Dear Toni: Five years ago, when I was laid off, I enrolled in Medicare Parts A and B when I turned 65 in August. By November, I had found a new job with benefits and terminated my Medicare Part B. In October 2023, I finally retired. After filing my Social Security forms, I discovered that I was denied enrollment because I had a past due bill of $405, from when I was enrolled in Part B, which was never paid.

Please alert your readers about terminating Medicare Part B and what happens when you do not pay the premium. I do not remember ever receiving a bill from Medicare. My Medicare Part B is being issued Feb. 1 and I will have a Part B and D penalty. — Greg from Spring, Texas

Dear Greg: Medicare does allow those turning 65 with employer benefits to delay Part B enrollment without a penalty when you want to enroll in Medicare later.

Readers, if you find yourself in Greg’s situation, Social Security should interview you to terminate Parts A or B by phone or in person. Tell the representative that you are covered by an employer’s group health coverage and made a mistake by enrolling in Medicare. You will need to file a Request to Terminate form. (When mailing forms to Social Security, always make copies, send them by priority mail and ask to receive a signed copy when received.)

While talking with the Social Security agent, ask to view your account to verify whether you owe any back premiums. Be sure to pay off the past due premiums.

Here are Medicare enrollment situations to consider:

A working spouse: If the working spouse is providing health insurance benefits from their employer’s group health coverage, then you may want to delay enrolling in Medicare Part B. You may continue to work part time or as self-employed while under the coverage provided by your working spouse.

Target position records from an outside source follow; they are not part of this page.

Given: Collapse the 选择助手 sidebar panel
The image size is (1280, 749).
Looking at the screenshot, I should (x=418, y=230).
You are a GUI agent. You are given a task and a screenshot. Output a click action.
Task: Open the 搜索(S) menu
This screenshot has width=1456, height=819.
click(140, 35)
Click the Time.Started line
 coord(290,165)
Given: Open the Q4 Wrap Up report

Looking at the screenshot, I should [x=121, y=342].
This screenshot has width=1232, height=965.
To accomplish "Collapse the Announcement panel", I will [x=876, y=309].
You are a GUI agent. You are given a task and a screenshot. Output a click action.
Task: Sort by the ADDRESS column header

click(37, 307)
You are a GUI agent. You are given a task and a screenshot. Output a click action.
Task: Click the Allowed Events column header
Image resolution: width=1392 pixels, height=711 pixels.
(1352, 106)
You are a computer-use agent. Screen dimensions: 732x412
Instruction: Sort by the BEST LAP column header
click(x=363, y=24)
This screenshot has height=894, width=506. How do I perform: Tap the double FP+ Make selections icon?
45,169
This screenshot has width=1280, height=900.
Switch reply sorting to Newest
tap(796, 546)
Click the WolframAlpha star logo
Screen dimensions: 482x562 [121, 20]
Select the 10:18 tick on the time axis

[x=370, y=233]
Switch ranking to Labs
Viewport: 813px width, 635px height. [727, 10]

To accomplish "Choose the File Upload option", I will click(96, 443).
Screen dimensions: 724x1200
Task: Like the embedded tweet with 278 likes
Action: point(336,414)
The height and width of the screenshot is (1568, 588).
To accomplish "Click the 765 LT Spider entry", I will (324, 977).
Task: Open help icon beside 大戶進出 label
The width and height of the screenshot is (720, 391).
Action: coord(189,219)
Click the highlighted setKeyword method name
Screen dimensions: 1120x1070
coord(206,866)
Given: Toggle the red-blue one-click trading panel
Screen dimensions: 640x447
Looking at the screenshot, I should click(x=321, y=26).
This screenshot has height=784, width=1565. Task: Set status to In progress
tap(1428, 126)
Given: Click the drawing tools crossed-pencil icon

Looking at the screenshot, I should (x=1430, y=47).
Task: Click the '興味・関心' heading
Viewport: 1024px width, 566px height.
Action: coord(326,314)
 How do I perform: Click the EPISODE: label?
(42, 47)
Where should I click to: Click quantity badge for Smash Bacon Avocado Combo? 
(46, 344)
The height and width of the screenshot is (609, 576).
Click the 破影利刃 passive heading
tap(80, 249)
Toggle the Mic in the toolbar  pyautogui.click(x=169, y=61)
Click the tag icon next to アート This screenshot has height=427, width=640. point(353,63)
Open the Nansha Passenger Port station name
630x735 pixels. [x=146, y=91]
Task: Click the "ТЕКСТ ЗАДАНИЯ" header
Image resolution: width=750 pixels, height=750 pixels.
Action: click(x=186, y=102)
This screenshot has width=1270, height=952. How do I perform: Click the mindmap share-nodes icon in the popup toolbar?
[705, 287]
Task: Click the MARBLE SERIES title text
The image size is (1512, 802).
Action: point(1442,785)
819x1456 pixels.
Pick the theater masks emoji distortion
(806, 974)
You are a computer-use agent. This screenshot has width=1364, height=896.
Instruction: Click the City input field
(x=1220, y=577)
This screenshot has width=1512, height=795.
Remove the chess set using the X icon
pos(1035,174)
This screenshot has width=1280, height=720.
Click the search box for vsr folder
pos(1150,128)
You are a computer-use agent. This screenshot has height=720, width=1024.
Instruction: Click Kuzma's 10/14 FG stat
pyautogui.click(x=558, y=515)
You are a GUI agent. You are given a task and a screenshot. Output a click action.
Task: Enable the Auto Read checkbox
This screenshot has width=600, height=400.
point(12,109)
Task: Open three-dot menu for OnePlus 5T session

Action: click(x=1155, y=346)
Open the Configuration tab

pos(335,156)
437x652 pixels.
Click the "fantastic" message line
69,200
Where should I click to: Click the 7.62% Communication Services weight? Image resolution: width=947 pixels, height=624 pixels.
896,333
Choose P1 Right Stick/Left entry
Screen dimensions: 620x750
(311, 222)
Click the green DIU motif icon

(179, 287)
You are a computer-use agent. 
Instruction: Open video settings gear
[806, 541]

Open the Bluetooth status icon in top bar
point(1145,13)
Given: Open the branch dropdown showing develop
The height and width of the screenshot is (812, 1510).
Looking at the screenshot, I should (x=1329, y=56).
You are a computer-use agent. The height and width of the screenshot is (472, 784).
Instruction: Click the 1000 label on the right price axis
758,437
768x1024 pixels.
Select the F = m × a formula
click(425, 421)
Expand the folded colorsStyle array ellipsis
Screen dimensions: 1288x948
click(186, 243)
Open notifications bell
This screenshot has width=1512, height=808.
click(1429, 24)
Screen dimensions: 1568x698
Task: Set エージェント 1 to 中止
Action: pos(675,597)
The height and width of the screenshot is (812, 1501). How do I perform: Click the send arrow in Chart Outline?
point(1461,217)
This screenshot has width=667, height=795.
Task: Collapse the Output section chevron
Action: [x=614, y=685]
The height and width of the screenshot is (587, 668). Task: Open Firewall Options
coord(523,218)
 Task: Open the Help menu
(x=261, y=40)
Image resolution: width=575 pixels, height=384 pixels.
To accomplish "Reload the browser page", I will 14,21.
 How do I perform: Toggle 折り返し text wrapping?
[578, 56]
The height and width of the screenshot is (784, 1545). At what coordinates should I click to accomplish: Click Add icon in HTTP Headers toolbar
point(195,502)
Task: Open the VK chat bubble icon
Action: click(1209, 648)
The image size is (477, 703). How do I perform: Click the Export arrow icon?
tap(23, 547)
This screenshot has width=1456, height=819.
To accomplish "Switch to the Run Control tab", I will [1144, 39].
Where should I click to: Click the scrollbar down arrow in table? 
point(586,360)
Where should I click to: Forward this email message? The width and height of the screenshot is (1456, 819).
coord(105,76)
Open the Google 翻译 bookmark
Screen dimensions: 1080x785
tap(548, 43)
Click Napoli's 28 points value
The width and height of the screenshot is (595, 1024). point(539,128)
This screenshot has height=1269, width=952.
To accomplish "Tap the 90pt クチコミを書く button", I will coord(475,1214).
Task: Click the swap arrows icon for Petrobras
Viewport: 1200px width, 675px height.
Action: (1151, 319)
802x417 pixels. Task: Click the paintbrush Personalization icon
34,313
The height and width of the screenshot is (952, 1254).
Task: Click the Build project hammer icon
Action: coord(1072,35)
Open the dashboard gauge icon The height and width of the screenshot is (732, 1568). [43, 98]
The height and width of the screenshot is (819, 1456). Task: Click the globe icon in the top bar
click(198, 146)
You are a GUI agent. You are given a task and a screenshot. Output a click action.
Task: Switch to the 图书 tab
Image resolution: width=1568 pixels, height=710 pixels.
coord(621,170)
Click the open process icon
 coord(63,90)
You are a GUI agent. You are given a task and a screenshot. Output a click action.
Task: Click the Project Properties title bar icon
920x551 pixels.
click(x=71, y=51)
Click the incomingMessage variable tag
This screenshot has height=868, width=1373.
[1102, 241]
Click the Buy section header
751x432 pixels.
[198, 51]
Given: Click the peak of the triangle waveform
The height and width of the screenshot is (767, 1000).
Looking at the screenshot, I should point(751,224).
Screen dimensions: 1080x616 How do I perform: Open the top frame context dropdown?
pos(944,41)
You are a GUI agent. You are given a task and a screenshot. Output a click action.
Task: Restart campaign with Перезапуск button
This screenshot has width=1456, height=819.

Self-employed: If you are turning 65, not covered under an employer’s group health plan and waited to enroll in Medicare Part B, then you can receive a 10 percent penalty for each 12-month period that you were not enrolled in Part B when turning 65.

Past 65 and still working: Verify with your (or your spouse’s) employer’s human resources department if you should delay enrolling in Part B because you (or your spouse) are still working and are on an employer group health plan.

As soon as you will no longer be covered by an employer group health plan, have your HR department fill out Social Security forms CMS-L564, Request for Employment Information, and CMS-40B, Application for Medicare Part B. File the forms to justify your enrollment delay and avoid needless penalties.